(1.) Several questions of law have been argued in this appeal, but it is necessary only to decide one of them as it is sufficient to dispose of the appeal.
(2.) The facts connected with that point are briefly these: The suit, out of which this second appeal has arisen, was filed on the 4th of June 1907 on a mortgage, dated the 29th of April 1897. The mortgagee sought to enforce his mortgage claim by sale of the mortgaged property. A preliminary decree was passed on the 30th of June 1910 as contemplated by Order XXXIV, Rule 4, of the Civil Procedure Code, ordering, among other things, defendants Nos. 1 and 2 to pay the mortgage amount within six mouths to the plaintiff and in default directing a sale of the mortgaged property. The defendants Nos. 1. and 2 failed to pay the amount, and a final decree for sale was made on the 15th of March 1912, apparently as contemplated by Rule 5 of the same Order. The present appellant, who is defendant No. 1, had not appealed against the decree of the 30th of June 1910; but he appealed to the District Court from the decree of the 15th of March within the time allowed by law. In that appeal he substantially raised points against the decree of the 30th of June 1910. It was objected in the lower Appellate Court that in virtue of the provisions of Section 97 of the Civil Procedure Code the appellant could not raise any point against the preliminary decree in his appeal against the final decree of the 15th of March 1912. The lower Appellate Court held that the appellant was precluded from disputing the correctness of the preliminary decree in the appeal preferred from the final decree.

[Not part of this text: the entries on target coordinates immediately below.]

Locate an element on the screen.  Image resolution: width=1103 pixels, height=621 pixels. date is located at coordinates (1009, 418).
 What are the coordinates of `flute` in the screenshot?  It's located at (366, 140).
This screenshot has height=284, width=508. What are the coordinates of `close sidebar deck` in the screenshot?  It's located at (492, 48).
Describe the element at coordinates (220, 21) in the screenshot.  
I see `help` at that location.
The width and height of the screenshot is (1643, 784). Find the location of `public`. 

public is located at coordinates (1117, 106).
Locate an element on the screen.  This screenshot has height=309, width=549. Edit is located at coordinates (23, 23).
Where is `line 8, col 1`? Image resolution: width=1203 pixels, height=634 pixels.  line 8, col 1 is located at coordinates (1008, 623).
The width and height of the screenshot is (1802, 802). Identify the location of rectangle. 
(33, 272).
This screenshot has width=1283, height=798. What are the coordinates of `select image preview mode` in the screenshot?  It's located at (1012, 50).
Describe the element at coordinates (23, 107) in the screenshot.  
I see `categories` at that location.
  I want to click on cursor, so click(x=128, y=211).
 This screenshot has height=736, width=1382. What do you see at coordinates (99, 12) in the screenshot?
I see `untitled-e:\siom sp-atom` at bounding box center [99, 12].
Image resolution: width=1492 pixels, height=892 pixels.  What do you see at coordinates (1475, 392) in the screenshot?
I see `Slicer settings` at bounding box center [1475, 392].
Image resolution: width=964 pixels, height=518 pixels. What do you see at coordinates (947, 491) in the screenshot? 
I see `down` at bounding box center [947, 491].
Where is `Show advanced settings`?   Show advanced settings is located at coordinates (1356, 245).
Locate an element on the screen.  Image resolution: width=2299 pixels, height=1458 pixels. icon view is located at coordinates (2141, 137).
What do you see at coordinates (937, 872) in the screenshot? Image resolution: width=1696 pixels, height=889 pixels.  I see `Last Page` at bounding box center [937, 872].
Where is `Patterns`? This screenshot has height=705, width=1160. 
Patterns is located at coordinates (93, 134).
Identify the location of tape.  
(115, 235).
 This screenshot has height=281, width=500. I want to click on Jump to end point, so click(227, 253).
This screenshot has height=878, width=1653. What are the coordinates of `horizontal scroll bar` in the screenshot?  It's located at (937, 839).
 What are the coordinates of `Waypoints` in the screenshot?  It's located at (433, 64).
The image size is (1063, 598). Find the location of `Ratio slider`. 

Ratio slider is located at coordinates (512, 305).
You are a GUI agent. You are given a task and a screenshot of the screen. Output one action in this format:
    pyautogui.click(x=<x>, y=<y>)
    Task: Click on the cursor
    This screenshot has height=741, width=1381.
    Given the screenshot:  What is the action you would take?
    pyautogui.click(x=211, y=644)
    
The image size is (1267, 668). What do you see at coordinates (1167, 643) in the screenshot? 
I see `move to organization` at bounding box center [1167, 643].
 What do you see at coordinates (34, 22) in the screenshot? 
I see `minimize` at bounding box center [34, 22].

(3.) The learned Counsel for the appellant before us has questioned the correctness of this view and has urged that the present suit having been filed before the new Code came into force, the right of appeal must be held to have accrued to him under the old Code of 1882, that it could not be taken away or modified in any way by the new Code, that under the old Code there was no distinction made between a preliminary and final decree and that it was open to him in appeal from the final decide to argue the whole case according to the repealed Code.